• WORK TASK: After locating the line that holds "[Google] (396, 2404)", output it and all following lines word for word, stopping only at the end of the data.
⁂
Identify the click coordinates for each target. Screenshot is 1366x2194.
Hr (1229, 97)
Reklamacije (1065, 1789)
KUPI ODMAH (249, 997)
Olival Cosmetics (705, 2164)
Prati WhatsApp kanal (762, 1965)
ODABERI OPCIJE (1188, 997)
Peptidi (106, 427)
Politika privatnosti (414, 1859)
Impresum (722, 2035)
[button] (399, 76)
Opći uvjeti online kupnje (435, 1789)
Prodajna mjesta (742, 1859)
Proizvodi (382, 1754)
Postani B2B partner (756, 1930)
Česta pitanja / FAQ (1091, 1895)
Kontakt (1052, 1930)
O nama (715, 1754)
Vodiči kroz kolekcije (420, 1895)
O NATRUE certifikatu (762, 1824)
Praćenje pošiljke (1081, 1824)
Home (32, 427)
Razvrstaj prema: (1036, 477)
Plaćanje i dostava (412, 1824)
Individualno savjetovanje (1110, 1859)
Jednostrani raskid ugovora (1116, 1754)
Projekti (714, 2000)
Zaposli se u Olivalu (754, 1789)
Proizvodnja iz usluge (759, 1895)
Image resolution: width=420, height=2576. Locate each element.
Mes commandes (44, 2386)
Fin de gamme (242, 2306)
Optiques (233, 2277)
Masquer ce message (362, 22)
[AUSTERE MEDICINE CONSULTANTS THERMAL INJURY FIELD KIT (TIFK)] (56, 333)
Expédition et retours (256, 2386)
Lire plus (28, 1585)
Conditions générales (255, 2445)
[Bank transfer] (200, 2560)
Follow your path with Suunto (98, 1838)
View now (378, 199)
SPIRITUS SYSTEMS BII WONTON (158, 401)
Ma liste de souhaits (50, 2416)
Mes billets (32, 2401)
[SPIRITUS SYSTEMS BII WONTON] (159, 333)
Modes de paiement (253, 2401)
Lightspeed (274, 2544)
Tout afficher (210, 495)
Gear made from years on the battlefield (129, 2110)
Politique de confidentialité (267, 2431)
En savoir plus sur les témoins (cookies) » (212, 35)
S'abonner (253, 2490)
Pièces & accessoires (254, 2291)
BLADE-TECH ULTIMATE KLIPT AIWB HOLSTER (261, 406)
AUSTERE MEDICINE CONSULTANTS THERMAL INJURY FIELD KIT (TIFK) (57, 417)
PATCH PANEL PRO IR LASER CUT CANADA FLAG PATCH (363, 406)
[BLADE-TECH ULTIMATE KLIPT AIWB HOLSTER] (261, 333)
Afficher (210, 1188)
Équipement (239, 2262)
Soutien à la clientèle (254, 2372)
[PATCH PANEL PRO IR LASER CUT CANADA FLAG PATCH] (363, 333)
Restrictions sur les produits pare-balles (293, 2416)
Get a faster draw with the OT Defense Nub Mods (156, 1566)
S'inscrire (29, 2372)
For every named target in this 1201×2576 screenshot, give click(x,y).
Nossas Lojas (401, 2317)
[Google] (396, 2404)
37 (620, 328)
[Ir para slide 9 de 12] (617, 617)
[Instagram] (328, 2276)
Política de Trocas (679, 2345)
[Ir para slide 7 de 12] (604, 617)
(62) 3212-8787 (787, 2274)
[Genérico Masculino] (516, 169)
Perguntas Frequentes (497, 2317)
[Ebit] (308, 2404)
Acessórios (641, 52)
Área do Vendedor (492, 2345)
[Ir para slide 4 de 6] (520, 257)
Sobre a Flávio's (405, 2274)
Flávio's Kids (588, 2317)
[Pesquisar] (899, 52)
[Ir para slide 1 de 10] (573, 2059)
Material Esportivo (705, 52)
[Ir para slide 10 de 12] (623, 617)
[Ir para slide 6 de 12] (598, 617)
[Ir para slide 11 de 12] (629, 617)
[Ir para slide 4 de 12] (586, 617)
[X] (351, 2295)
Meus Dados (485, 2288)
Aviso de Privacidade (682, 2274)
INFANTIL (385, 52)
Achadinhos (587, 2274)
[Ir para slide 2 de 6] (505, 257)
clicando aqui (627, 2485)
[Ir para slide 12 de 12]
⁂
• WRITTEN SOLUTION:
[Google] (396, 2404)
37 (620, 328)
[Ir para slide 9 de 12] (617, 617)
[Instagram] (328, 2276)
Política de Trocas (679, 2345)
[Ir para slide 7 de 12] (604, 617)
(62) 3212-8787 (787, 2274)
[Genérico Masculino] (516, 169)
Perguntas Frequentes (497, 2317)
[Ebit] (308, 2404)
Acessórios (641, 52)
Área do Vendedor (492, 2345)
[Ir para slide 4 de 6] (520, 257)
Sobre a Flávio's (405, 2274)
Flávio's Kids (588, 2317)
[Pesquisar] (899, 52)
[Ir para slide 1 de 10] (573, 2059)
Material Esportivo (705, 52)
[Ir para slide 10 de 12] (623, 617)
[Ir para slide 6 de 12] (598, 617)
[Ir para slide 11 de 12] (629, 617)
[Ir para slide 4 de 12] (586, 617)
[X] (351, 2295)
Meus Dados (485, 2288)
Aviso de Privacidade (682, 2274)
INFANTIL (385, 52)
Achadinhos (587, 2274)
[Ir para slide 2 de 6] (505, 257)
clicando aqui (627, 2485)
[Ir para slide 12 de 12]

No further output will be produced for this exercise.